Big Chief Tootie Montana saw commonality between all Mardi Gras Indians in the work ethic required to complete each suit, and that ethos continues to unite many people across different tribes and neighborhoods. “It’s a passion,” says Ronald Lewis, former spy boy under Chief Montana and founder of the House of Dance and Feathers, a museum that memorializes African American cultural traditions in New Orleans. “Like any other artist, we consider these suits our signature pieces of work.”

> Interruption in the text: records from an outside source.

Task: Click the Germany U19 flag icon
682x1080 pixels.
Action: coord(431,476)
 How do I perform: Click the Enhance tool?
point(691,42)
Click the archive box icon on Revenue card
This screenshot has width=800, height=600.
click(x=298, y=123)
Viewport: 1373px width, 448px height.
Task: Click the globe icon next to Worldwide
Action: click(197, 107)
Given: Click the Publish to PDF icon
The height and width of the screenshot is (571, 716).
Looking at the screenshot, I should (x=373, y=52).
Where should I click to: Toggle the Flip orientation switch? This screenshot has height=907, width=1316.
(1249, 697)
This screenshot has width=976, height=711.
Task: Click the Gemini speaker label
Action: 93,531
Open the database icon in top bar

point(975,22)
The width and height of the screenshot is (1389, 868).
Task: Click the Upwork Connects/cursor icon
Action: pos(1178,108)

Each year, Indians select new colors and envision new designs. Some begin their suits immediately after Carnival; most spend at least 6-9 months sewing daily. “You get the beads on there with a thread and needle. The almighty thread and needle,” says Lewis. “The vision and the spirit takes control of you, and you have to go out and find the colored beads, and commit. I was working for the transit system on the streetcar tracks, and I would come home and eat and shower and sew until 2 or 3 in the morning. Then go back to work at 6am.”
Contemporary Mardi Gras Indians appear on St. Joseph’s Day in March, at Jazz Fest, and in occasional second lines throughout the city. However, it is Mardi Gras day that represents the culmination of a year’s work. “When you walk out that door and you see everyone with their children, and they tell you what a great job you’ve done, you feed off that energy. It’s what brings you into that ritual battle and gets you walking five or six miles,” Lewis says.
Over time, different Mardi Gras masking styles have become associated with Uptown and Downtown neighborhoods. “Some people would argue that now there’s no difference between the two, but usually they do look different. Downtown tribes are known for three dimensional designs, constructed on separate pieces of cardboard and later assembled as a single unit. Uptown tribes tend to focus on narrative bead-work, which is the tradition that I come from, going back five generations” says Harrison-Nelson.
Harrison-Nelson also recalls a childhood in the 1960s when her father spent hours “sewing shiny things,” and now she does the same. She co-founded the Mardi Gras Indian Hall of Fame with Roslyn J. Smith (former principal) at Oretha Castle Haley Elementary School to continue preserving Indians’ traditions and culture for future generations. “One of my fondest memories is looking up at my father and thinking how big and pretty he was. I couldn’t take him all in. My neck couldn’t lean back enough. I felt so much pride when he masked. This tradition is ancient, but it is also contemporary, and to stay that way we have to teach our children.”